(Data items)
________________

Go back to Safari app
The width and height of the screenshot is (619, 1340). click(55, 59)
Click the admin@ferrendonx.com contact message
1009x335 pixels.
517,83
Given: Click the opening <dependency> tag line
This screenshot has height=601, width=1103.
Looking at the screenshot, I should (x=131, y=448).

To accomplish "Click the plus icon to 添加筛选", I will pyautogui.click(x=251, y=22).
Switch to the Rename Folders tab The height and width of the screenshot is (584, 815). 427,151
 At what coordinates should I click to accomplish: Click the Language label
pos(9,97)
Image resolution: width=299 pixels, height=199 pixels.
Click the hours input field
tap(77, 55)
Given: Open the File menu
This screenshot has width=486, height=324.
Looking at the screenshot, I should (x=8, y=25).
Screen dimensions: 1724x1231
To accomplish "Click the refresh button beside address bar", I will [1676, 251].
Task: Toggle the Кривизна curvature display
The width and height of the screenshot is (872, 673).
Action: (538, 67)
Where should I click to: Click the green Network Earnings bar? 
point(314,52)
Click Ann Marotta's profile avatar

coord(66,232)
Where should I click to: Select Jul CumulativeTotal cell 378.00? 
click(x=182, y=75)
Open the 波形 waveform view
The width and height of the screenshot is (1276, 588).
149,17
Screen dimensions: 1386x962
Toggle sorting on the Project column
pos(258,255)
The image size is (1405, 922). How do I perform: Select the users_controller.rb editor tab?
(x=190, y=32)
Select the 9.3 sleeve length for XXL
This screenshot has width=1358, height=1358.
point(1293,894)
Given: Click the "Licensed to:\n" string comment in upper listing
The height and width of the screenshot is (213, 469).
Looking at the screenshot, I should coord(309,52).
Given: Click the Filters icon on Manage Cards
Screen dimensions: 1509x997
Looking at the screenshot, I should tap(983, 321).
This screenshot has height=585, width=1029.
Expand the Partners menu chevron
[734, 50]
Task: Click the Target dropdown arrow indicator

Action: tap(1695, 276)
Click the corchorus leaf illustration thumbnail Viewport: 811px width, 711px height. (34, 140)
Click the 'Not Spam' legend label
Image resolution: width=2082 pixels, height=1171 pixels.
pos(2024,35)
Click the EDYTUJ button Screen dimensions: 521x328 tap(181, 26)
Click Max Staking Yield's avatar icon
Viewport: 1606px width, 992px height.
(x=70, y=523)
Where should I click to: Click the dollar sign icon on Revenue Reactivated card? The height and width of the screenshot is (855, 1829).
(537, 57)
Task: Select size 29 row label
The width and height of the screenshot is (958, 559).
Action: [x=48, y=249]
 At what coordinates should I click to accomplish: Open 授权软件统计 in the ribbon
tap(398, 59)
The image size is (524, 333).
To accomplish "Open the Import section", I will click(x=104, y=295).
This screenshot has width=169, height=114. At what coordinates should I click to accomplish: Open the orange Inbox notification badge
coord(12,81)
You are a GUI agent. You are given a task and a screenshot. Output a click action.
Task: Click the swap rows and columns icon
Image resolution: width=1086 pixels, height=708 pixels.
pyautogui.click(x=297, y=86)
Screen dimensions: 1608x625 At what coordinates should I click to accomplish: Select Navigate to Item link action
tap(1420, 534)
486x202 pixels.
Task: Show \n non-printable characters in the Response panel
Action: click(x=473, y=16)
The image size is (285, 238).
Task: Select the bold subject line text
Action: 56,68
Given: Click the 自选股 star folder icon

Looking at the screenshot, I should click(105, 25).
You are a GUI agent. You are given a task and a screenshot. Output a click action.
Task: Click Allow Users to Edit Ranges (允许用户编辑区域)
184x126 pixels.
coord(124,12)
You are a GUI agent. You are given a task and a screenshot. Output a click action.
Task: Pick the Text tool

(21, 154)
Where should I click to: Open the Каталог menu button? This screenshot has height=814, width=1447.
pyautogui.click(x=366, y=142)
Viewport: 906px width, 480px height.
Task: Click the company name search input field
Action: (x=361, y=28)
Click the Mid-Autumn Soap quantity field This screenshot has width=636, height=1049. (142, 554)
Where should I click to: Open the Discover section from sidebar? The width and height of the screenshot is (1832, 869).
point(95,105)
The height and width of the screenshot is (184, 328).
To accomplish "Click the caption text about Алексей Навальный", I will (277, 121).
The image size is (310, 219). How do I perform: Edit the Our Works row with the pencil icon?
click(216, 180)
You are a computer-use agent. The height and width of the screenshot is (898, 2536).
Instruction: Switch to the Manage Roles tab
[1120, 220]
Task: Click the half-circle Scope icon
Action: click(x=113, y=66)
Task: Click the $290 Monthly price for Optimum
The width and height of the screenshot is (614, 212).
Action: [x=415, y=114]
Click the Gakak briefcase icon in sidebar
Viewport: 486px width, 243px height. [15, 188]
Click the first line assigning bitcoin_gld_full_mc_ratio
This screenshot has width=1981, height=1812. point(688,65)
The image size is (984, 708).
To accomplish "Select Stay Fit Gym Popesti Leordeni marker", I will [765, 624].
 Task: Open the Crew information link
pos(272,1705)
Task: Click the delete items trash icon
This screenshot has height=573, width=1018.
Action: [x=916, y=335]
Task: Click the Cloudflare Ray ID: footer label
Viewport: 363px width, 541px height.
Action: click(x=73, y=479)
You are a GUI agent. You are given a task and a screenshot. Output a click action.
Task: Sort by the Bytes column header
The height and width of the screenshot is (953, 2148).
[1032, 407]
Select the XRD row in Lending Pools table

________________

Reproduce these lines, changing each "Screen dimensions:" to "Screen size:" and keeping everything else the same.

> **ANSWER TO THIS EXERCISE**:
Go back to Safari app
The width and height of the screenshot is (619, 1340). click(55, 59)
Click the admin@ferrendonx.com contact message
1009x335 pixels.
517,83
Given: Click the opening <dependency> tag line
This screenshot has height=601, width=1103.
Looking at the screenshot, I should (x=131, y=448).

To accomplish "Click the plus icon to 添加筛选", I will pyautogui.click(x=251, y=22).
Switch to the Rename Folders tab The height and width of the screenshot is (584, 815). 427,151
 At what coordinates should I click to accomplish: Click the Language label
pos(9,97)
Image resolution: width=299 pixels, height=199 pixels.
Click the hours input field
tap(77, 55)
Given: Open the File menu
This screenshot has width=486, height=324.
Looking at the screenshot, I should (x=8, y=25).
Screen size: 1724x1231
To accomplish "Click the refresh button beside address bar", I will [1676, 251].
Task: Toggle the Кривизна curvature display
The width and height of the screenshot is (872, 673).
Action: (538, 67)
Where should I click to: Click the green Network Earnings bar? 
point(314,52)
Click Ann Marotta's profile avatar

coord(66,232)
Where should I click to: Select Jul CumulativeTotal cell 378.00? 
click(x=182, y=75)
Open the 波形 waveform view
The width and height of the screenshot is (1276, 588).
149,17
Screen size: 1386x962
Toggle sorting on the Project column
pos(258,255)
The image size is (1405, 922). How do I perform: Select the users_controller.rb editor tab?
(x=190, y=32)
Select the 9.3 sleeve length for XXL
This screenshot has width=1358, height=1358.
point(1293,894)
Given: Click the "Licensed to:\n" string comment in upper listing
The height and width of the screenshot is (213, 469).
Looking at the screenshot, I should coord(309,52).
Given: Click the Filters icon on Manage Cards
Screen size: 1509x997
Looking at the screenshot, I should tap(983, 321).
This screenshot has height=585, width=1029.
Expand the Partners menu chevron
[734, 50]
Task: Click the Target dropdown arrow indicator

Action: tap(1695, 276)
Click the corchorus leaf illustration thumbnail Viewport: 811px width, 711px height. (34, 140)
Click the 'Not Spam' legend label
Image resolution: width=2082 pixels, height=1171 pixels.
pos(2024,35)
Click the EDYTUJ button Screen size: 521x328 tap(181, 26)
Click Max Staking Yield's avatar icon
Viewport: 1606px width, 992px height.
(x=70, y=523)
Where should I click to: Click the dollar sign icon on Revenue Reactivated card? The height and width of the screenshot is (855, 1829).
(537, 57)
Task: Select size 29 row label
The width and height of the screenshot is (958, 559).
Action: [x=48, y=249]
 At what coordinates should I click to accomplish: Open 授权软件统计 in the ribbon
tap(398, 59)
The image size is (524, 333).
To accomplish "Open the Import section", I will click(x=104, y=295).
This screenshot has width=169, height=114. At what coordinates should I click to accomplish: Open the orange Inbox notification badge
coord(12,81)
You are a GUI agent. You are given a task and a screenshot. Output a click action.
Task: Click the swap rows and columns icon
Image resolution: width=1086 pixels, height=708 pixels.
pyautogui.click(x=297, y=86)
Screen size: 1608x625 At what coordinates should I click to accomplish: Select Navigate to Item link action
tap(1420, 534)
486x202 pixels.
Task: Show \n non-printable characters in the Response panel
Action: click(x=473, y=16)
The image size is (285, 238).
Task: Select the bold subject line text
Action: 56,68
Given: Click the 自选股 star folder icon

Looking at the screenshot, I should click(105, 25).
You are a GUI agent. You are given a task and a screenshot. Output a click action.
Task: Click Allow Users to Edit Ranges (允许用户编辑区域)
184x126 pixels.
coord(124,12)
You are a GUI agent. You are given a task and a screenshot. Output a click action.
Task: Pick the Text tool

(21, 154)
Where should I click to: Open the Каталог menu button? This screenshot has height=814, width=1447.
pyautogui.click(x=366, y=142)
Viewport: 906px width, 480px height.
Task: Click the company name search input field
Action: (x=361, y=28)
Click the Mid-Autumn Soap quantity field This screenshot has width=636, height=1049. (142, 554)
Where should I click to: Open the Discover section from sidebar? The width and height of the screenshot is (1832, 869).
point(95,105)
The height and width of the screenshot is (184, 328).
To accomplish "Click the caption text about Алексей Навальный", I will (277, 121).
The image size is (310, 219). How do I perform: Edit the Our Works row with the pencil icon?
click(216, 180)
You are a computer-use agent. The height and width of the screenshot is (898, 2536).
Instruction: Switch to the Manage Roles tab
[1120, 220]
Task: Click the half-circle Scope icon
Action: click(x=113, y=66)
Task: Click the $290 Monthly price for Optimum
The width and height of the screenshot is (614, 212).
Action: [x=415, y=114]
Click the Gakak briefcase icon in sidebar
Viewport: 486px width, 243px height. [15, 188]
Click the first line assigning bitcoin_gld_full_mc_ratio
This screenshot has width=1981, height=1812. point(688,65)
The image size is (984, 708).
To accomplish "Select Stay Fit Gym Popesti Leordeni marker", I will [765, 624].
 Task: Open the Crew information link
pos(272,1705)
Task: Click the delete items trash icon
This screenshot has height=573, width=1018.
Action: [x=916, y=335]
Task: Click the Cloudflare Ray ID: footer label
Viewport: 363px width, 541px height.
Action: click(x=73, y=479)
You are a GUI agent. You are given a task and a screenshot. Output a click action.
Task: Sort by the Bytes column header
The height and width of the screenshot is (953, 2148).
[1032, 407]
Select the XRD row in Lending Pools table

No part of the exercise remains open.